** Try it **
Would you restate, exactly as they appear, the lines from the one containing "Trouver son itinéraire (58, 1146)" through the end of the data below?

** Input for this task **
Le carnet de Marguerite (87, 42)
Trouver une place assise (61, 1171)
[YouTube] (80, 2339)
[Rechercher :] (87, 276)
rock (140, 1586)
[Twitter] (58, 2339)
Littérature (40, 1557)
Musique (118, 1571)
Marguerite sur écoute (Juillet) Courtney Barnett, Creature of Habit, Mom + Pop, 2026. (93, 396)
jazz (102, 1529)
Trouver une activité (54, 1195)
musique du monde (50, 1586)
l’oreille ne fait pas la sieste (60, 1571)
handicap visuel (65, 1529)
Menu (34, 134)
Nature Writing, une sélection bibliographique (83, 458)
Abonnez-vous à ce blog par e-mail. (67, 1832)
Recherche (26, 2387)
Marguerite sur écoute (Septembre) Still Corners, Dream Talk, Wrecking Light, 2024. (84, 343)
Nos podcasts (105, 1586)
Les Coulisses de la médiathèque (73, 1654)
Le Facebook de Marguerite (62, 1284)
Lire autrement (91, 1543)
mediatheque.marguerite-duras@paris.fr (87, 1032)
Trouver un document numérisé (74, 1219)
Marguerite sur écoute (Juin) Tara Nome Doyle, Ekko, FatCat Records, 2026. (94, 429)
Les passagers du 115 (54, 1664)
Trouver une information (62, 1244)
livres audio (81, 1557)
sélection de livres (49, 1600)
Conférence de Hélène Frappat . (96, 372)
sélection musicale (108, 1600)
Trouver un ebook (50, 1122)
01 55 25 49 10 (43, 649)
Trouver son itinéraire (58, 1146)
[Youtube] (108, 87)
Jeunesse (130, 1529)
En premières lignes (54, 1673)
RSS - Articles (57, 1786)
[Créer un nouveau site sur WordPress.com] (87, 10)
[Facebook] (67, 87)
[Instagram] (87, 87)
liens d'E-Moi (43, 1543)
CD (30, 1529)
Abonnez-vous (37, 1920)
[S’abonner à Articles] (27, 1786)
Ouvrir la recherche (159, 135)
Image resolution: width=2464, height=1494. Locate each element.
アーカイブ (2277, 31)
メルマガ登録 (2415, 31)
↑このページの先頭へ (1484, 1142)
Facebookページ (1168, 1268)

** Finished exercise **
Trouver son itinéraire (58, 1146)
[Youtube] (108, 87)
Jeunesse (130, 1529)
En premières lignes (54, 1673)
RSS - Articles (57, 1786)
[Créer un nouveau site sur WordPress.com] (87, 10)
[Facebook] (67, 87)
[Instagram] (87, 87)
liens d'E-Moi (43, 1543)
CD (30, 1529)
Abonnez-vous (37, 1920)
[S’abonner à Articles] (27, 1786)
Ouvrir la recherche (159, 135)
Image resolution: width=2464, height=1494. Locate each element.
アーカイブ (2277, 31)
メルマガ登録 (2415, 31)
↑このページの先頭へ (1484, 1142)
Facebookページ (1168, 1268)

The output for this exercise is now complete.